In the presence of oxygen several species of Candida and Pichia can create a Biofilm on top of the wine in the tank of barrel. Allowed to go unchecked, these yeasts can rapidly deplete the available free sulfur compounds that keeps a wine protected from oxidation and other microbial attack. The presence of these yeasts is often identified by elevated levels of volatile acidity, particularly acetic acid. Some strains of Pichia will metabolize acetic acid (as well as ethyl acetate and isoamyl acetate that may also be produced) with the side-effect of substantially decreasing the titratable acidity and shifting the pH of wine upwards to levels that make the wine prone to attack by other spoilage microbes. Commonly called "film yeast", these yeasts are distinguished from the flor sherry yeast that are usually welcomed by winemakers in producing the delicate fino-style wines.
Growth of many unfavorable wild yeasts is generally slowed at lower cellar temperatures, so many winemakers who wish to inhibit the activities of these yeasts before the more favorable Saccharomyces yeast kick in, will often chill their must, such as the practice of "cold soaking" the must during a pre-fermentation maceration at temperatures between . Though some species, such as Brettanomyces, will not be inhibited and may even thrive during an extended period of cold soaking.

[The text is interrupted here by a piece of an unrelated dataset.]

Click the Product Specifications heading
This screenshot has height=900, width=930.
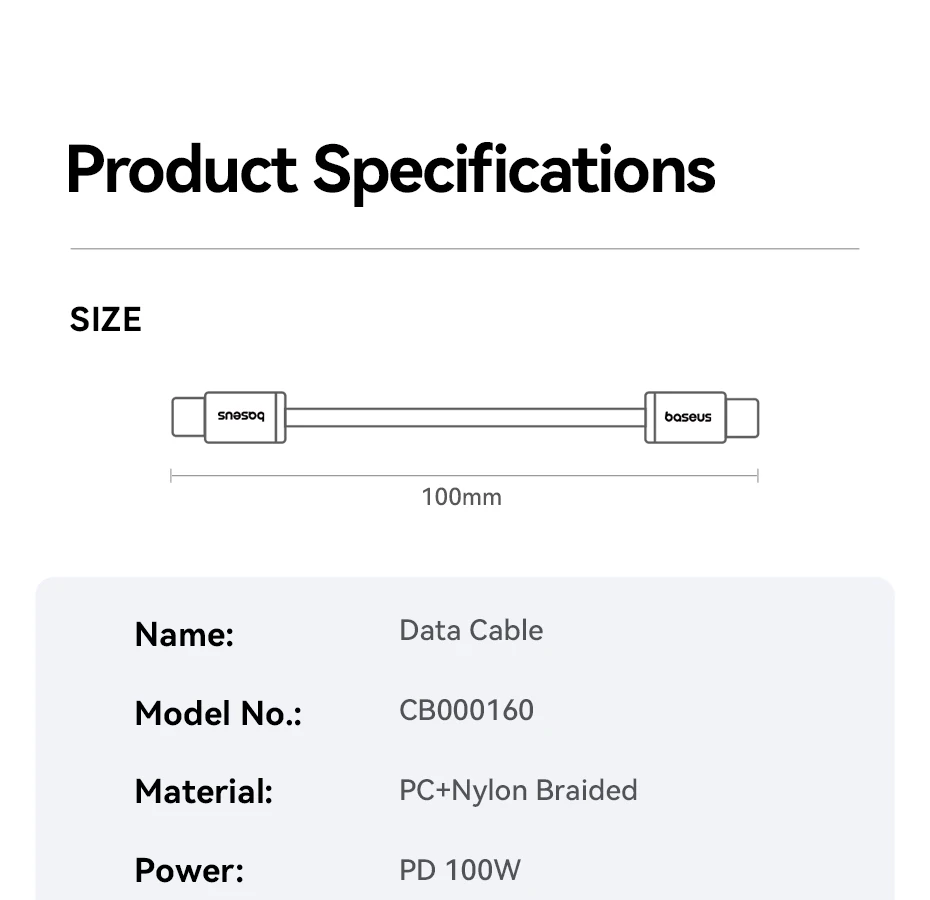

As a fermentation yeast, Brettanomyces can usually ferment a wine up to 10–11% alcohol levels before they die out. Sometimes Brettanomyces already present in a wine that has been inoculated with Saccharomyces cerevisiae will out compete the Saccharomyces strain for nutrients and even inhibit it due to the high levels of acetic acid, decanoic acid and octanoic acid that many strains of Brettanomyces can produce.
Once Brett is in a winery, it is very difficult to control even with strict hygiene and the discarding of barrels and equipment that has previously come into contact with "Bretty" wine. This is because many species of Brettanomyces can use a wide variety of carbon sources in wine and grape must, including ethanol, for metabolism. Additionally, Brett can produce a wide range of by-products that could influence the wine beyond just the 4-EP and 4-EG compounds previously discussed. Many of these compounds, such as the "footprints" of the 4-EP and 4-EG, will still remain in the wine even after yeast cells die and are removed by racking and sterile filtration.